In the preseason, everyone was on San Diego St. because of all their returning seniors, but my model liked BYU because they brought back the efficiency superstars.

I also predicted that Colorado St. and Air Force would improve more than any teams in the MWC this season. And both did even better than my model predicted. Air Force took the bigger leap forward, but Colorado St. took the leap into the NCAA bubble picture which was a more significant leap.

Surprises and Flops

New Mexico is in 5th place in the league standings, but has the 4th place efficiency margin, meaning I perfectly nailed the efficiency order for the top 5 in the league. What I missed was that the entire MWC was much more dominant than expected. Even last place TCU has performed better than I expected, despite winning one conference game at this point. How did the league improve from 8th to 6th in the Pomeroy Rankings and to 4th in the RPI?

Does November predict March?

I’m starting to wonder if there might be a dirty little flaw in the RPI, the Pomeroy rankings, and the Sagarin ratings. The problem is that we all knew heading into the season that the Big Ten and MWC returned more talent than just about any league. And because of that experience, those leagues dominated the non-conference schedule.

But does that mean those leagues are more likely to win in March? Or should we expect the less experienced leagues to grow more as the season unfolds? If you watch Jorge Gutierrez relentlessly taking the ball to the basket for Cal this year, you have to wonder if his team should be punished because Cal and the rest of the Pac-10 were so young early in the season.

But this is the sad reality. While California and USC are on almost no one’s bubble radar screen, Illinois and Michigan St. are firmly in the discussion. Is that right? Are we that confident California is substantially worse than Illinois at this point?

Perhaps this explains why people with Sagarin and Pomeroy based brackets never seem to win their pools. People who pick dominant champions in underrated conferences often pick the critical upsets. (See Washington in last year’s NCAA tournament.)
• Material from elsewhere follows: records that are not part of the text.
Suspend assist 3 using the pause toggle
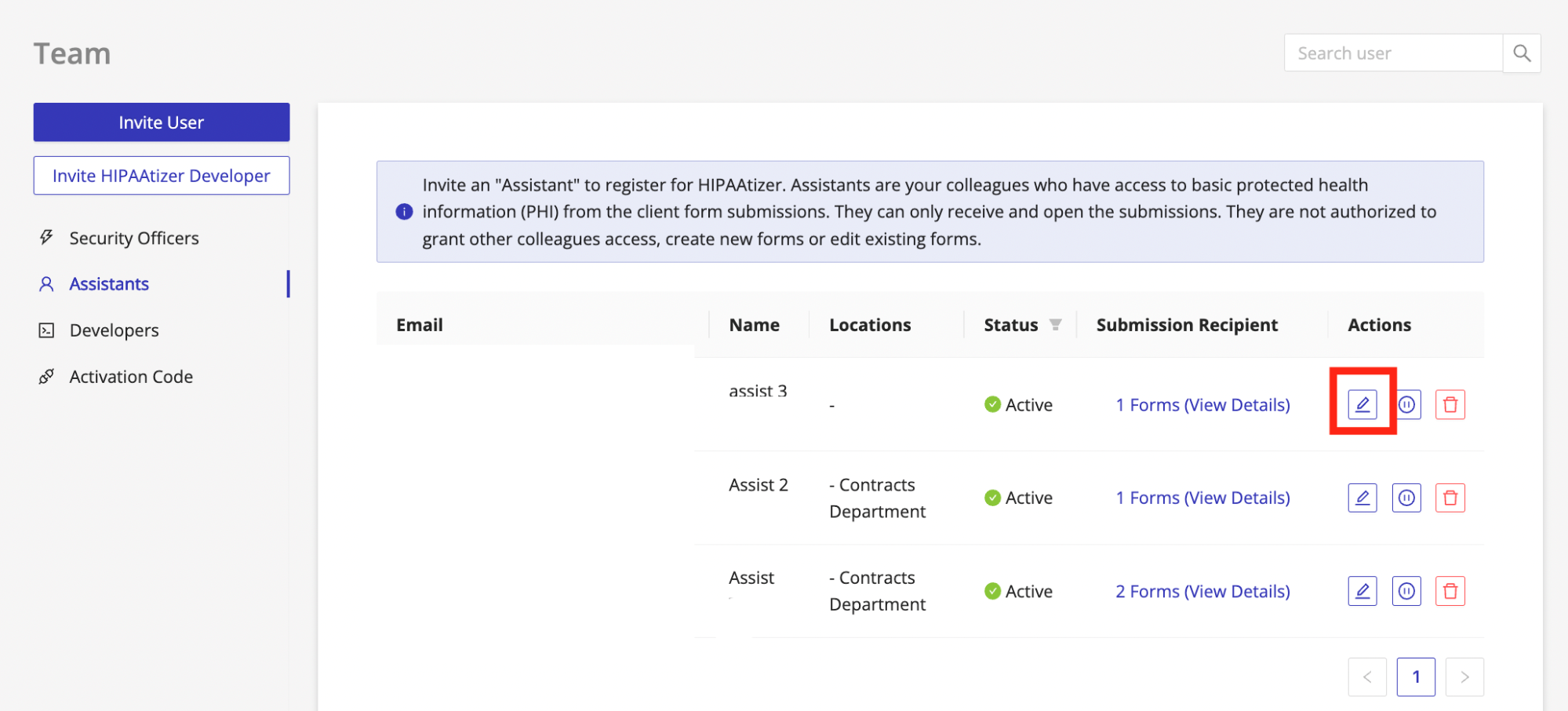The height and width of the screenshot is (711, 1568). [1407, 404]
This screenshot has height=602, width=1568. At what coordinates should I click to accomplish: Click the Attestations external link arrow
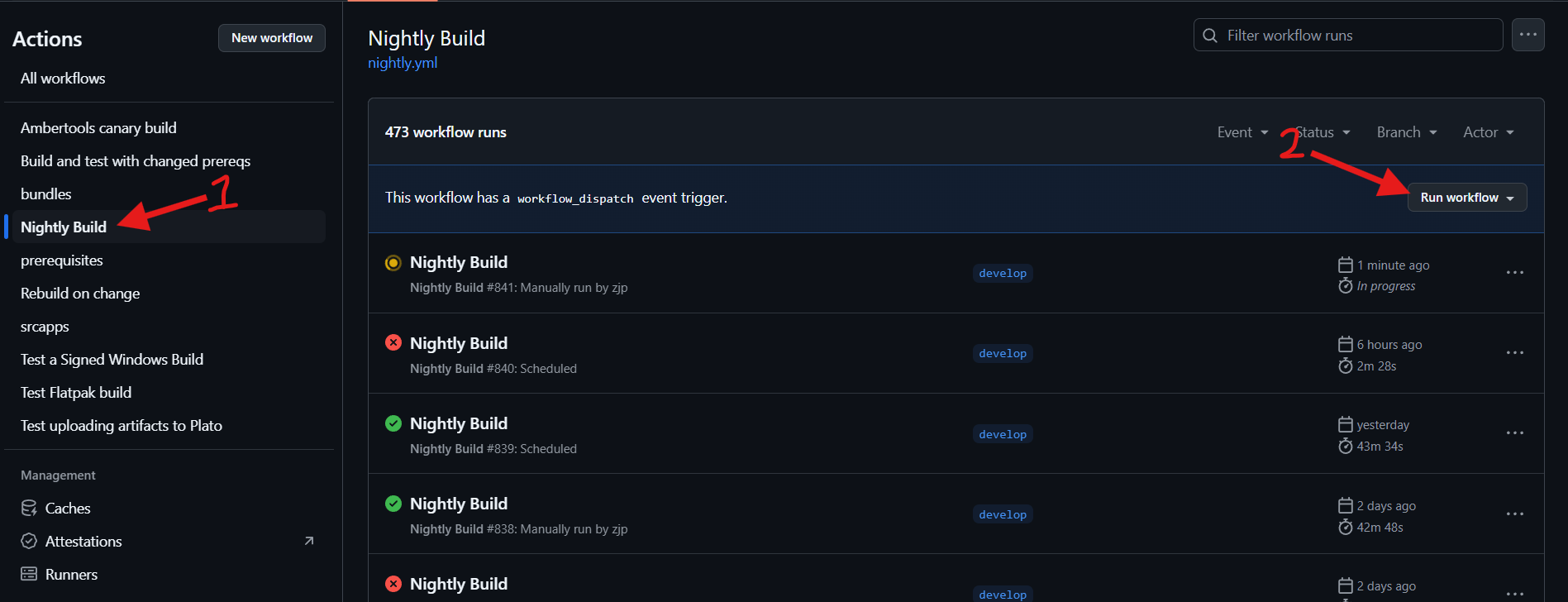pyautogui.click(x=309, y=541)
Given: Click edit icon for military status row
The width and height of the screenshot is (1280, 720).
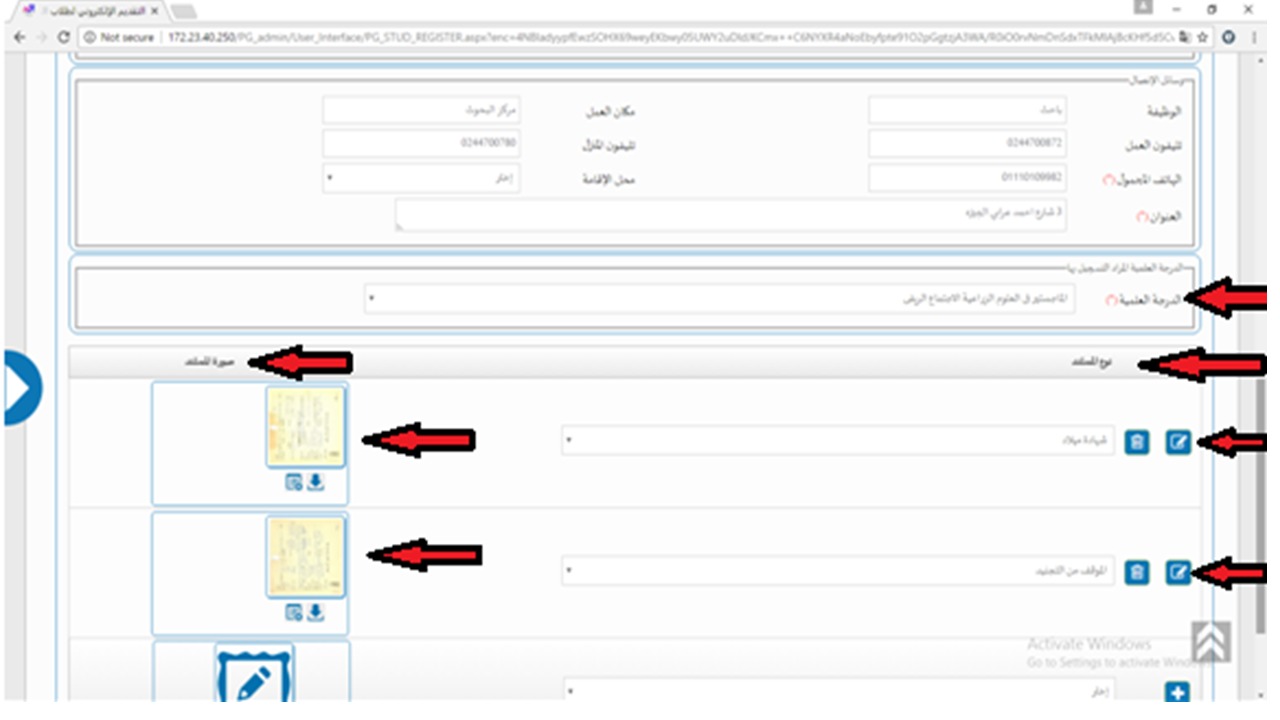Looking at the screenshot, I should [x=1178, y=572].
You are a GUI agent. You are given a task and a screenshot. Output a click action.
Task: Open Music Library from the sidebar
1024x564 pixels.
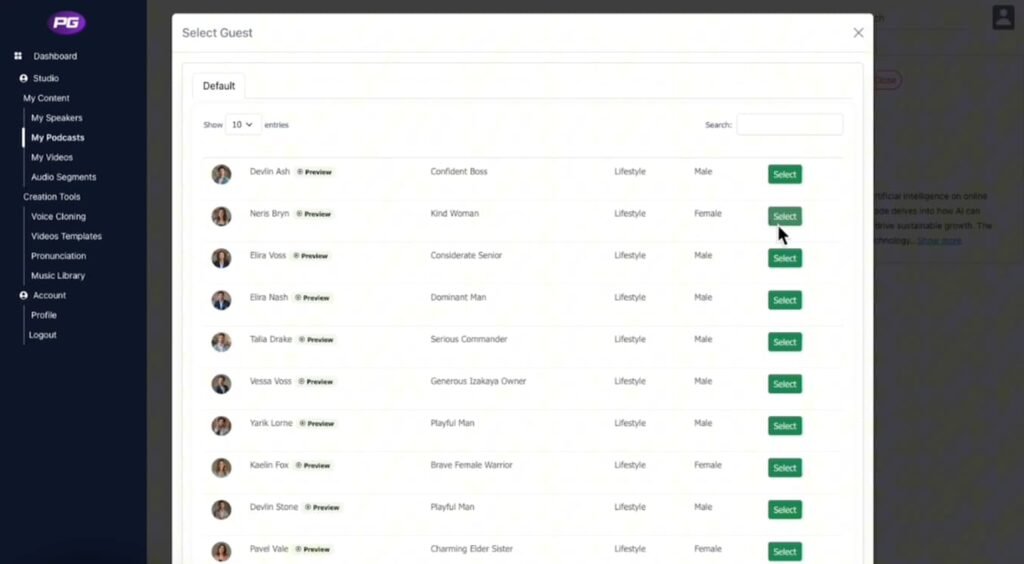coord(58,275)
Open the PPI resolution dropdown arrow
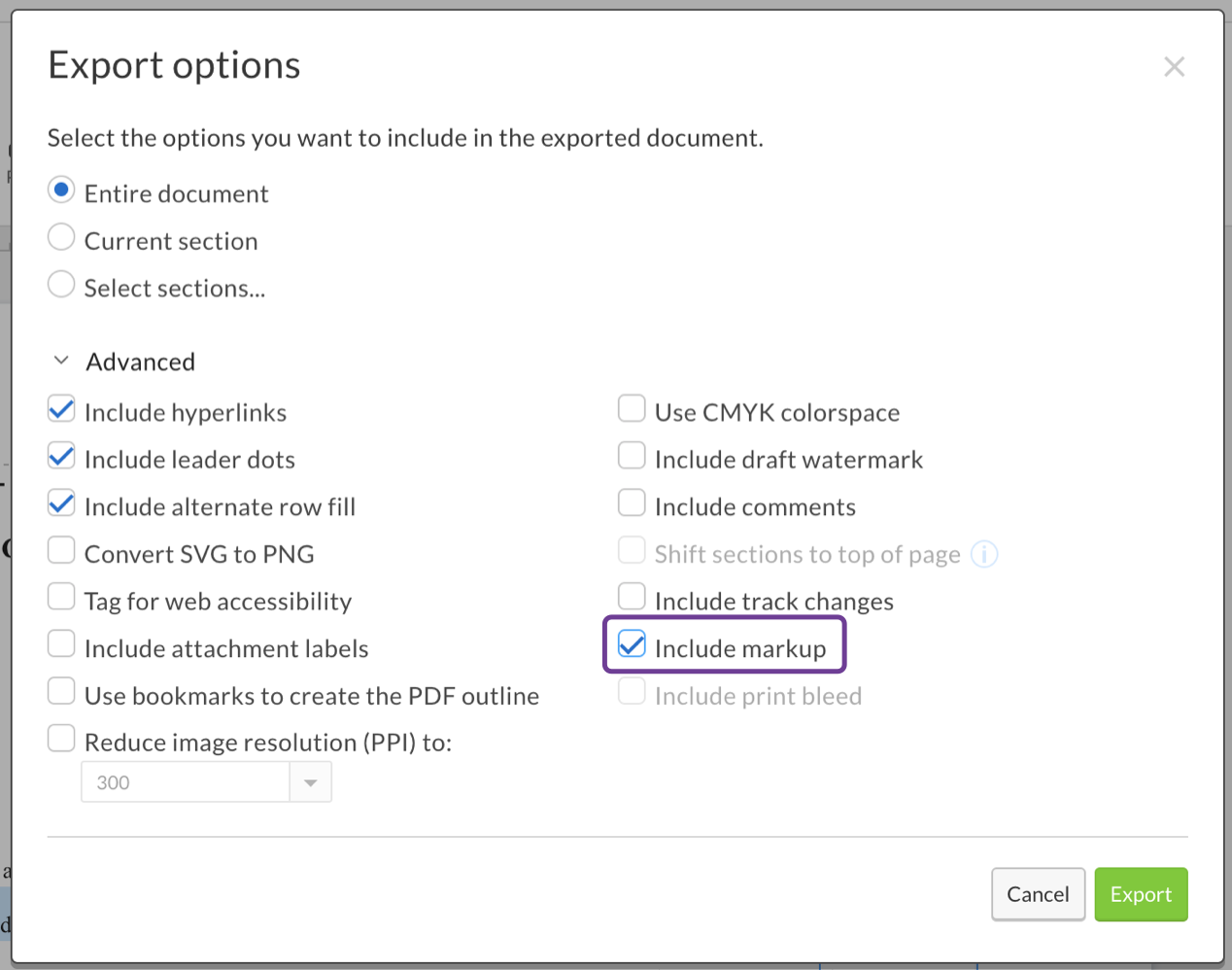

The margin-of-victory numbers are a phenomenal predictive tool, but when comparing conferences that have not played much in the last two months, the accuracy of conference comparisons begins to fade. I am quite confident the Big Ten was the best league in the nation in November and December. And I am quite confident Illinois is better than Iowa in league play. But when it comes to comparing how the Big Ten and Pac-10 will do once the field of 68 is announced, nothing will surprise me. And I guess that is why the NCAA tournament is so great. As much as we think we know, when teams mix it up for the first time in a one-and-done setting, surprises will happen.